Società fantasma da far fallire per truffare le banche: due condanne

Pena di 5 anni e sei mesi ad Amedeo Creta e di 3 anni e mezzo a Marco Boschi. Indagine della Guardia di Finanza per scoprire l’articolato metodo di raggiro

10/05/2018 - 12:51

Società fantasma da far fallire per truffare le banche: due condanne

FORLÌ. Due condanne per bancarotta fraudolenta e documentale, assoluzione per il terzo imputato. Si è concluso così ieri davanti al collegio di giudici presieduto da Massimo De Paoli, il processo scaturito dalla indagine del Nucleo provinciale di polizia tributaria della Guardia di Finanza, nata nel 2013 e coordinata dal sostituto procuratore Filippo Santangelo e dall’allora Procuratore Sergio Sottani. I giudici hanno condannato a 5 anni e 6 mesi Amedeo Creta, geometra, e a 3 anni e 6 mesi l’ex commercialista Marco Boschi.
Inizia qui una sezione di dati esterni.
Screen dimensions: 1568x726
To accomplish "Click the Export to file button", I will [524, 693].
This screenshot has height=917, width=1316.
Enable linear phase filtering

Entrambi sono stati condannati per bancarotta fraudolenta, mentre sono stati assolti per alcuni capi di imputazione sempre inerenti alla distrazione di fondi. Scagionato il terzo imputato, Franco Faggiotto. I tre erano difesi dagli avvocati Carlo Benini, Emanuel Foschi e Antonio Baldacci. Il meccanismo sotto lente da parte degli inquirenti ipotizzava, previo finanziamenti dal credito, che la società A vendeva i beni a una società B senza incassare il corrispettivo e a sua volta la società B “fantasma” vendeva i beni alla società C che diventava il forziere dei beni distratti. Con la richiesta di fallimento da parte della Procura erano state individuate la Gmb Sas di Amedeo Creta a Forlì la cui liquidazione fallimentare era stata aperta l’11 dicembre del 2008, la 4 A Immobiliare Srl di Amedeo Creta in liquidazione fallimentare dal 14 ottobre del 2008 e dal 14 novembre dello stesso anno la Immobiliare G 4. In tempi più recenti c’è anche Garfefo immobiliare srl a Cesena, fallita con procedura aperta il 10 agosto 2012. Llb srl nella stessa data, Euro Enterprise srl di Amedeo Creta dal 10 agosto del 2008, nella stessa data Villa Graziani Srl di Giorgio Ragazzini. Ad esse si aggiungono Ge.S.Im srl il 18 giugno 2010, l’Immobiliare M.P.A. dal 10 agosto 2012. Un insieme di società create per essere destinate al fallimento e truffare così le banche che finanziavano le attività. Nel corso dell’inchiesta, che aveva portato a tredici denunce, altri personaggi sono usciti di scena, perchè scagionati oppure perchè aveva scelto altre forme di giudizio.